# Material for this task
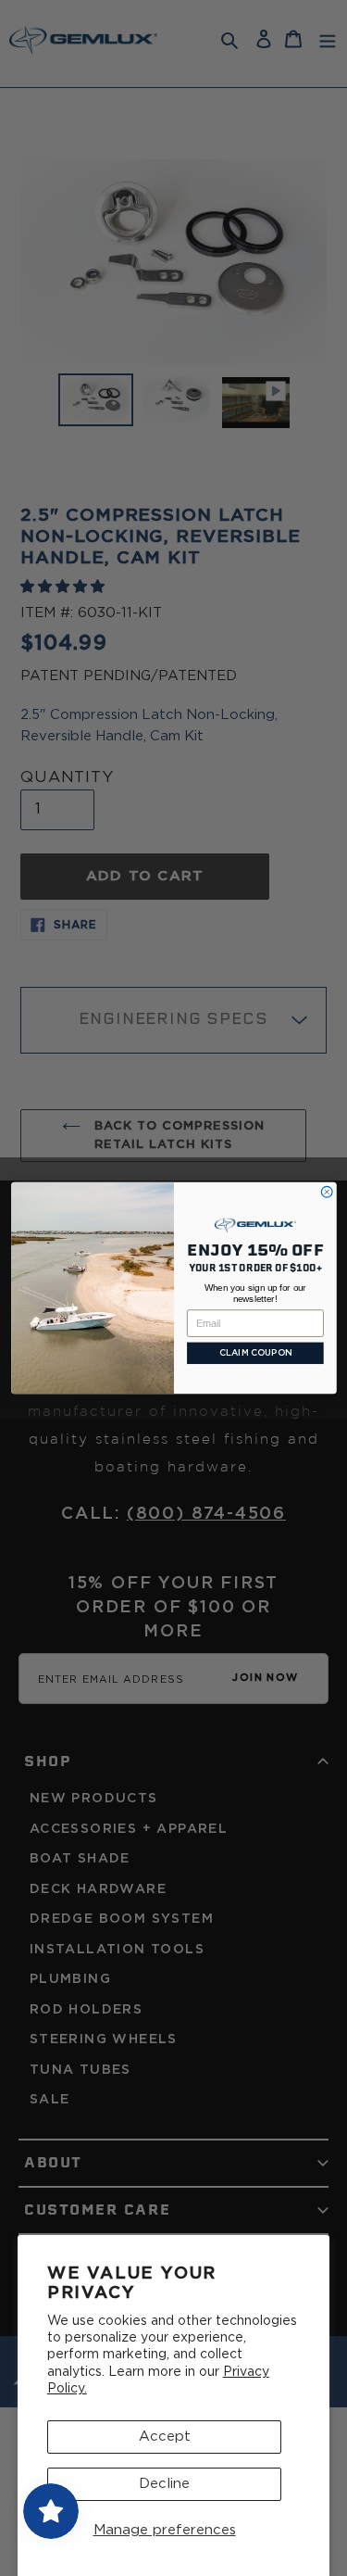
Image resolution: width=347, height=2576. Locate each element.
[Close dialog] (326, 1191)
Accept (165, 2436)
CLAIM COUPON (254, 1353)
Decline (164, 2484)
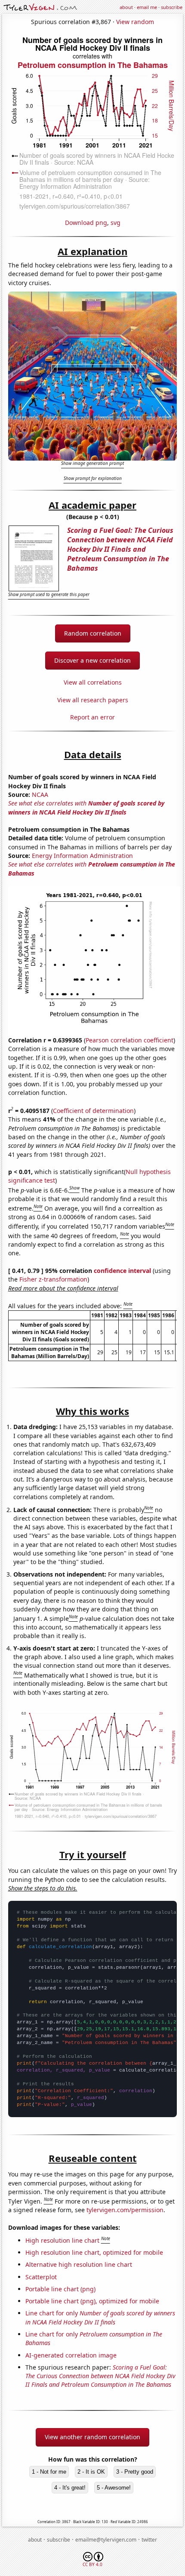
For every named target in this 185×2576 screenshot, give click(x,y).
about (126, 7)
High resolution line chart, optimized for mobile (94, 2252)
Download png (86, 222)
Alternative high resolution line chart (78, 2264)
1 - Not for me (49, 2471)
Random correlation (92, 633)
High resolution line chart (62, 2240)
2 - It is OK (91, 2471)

# Assignment
Look above for the line that holds "Alternative high resolution", then copy it and each line after it exactly, through the last line of the data.

# Exercise result
Alternative high resolution line chart (78, 2264)
1 - Not for me (49, 2471)
Random correlation (92, 633)
High resolution line chart (62, 2240)
2 - It is OK (91, 2471)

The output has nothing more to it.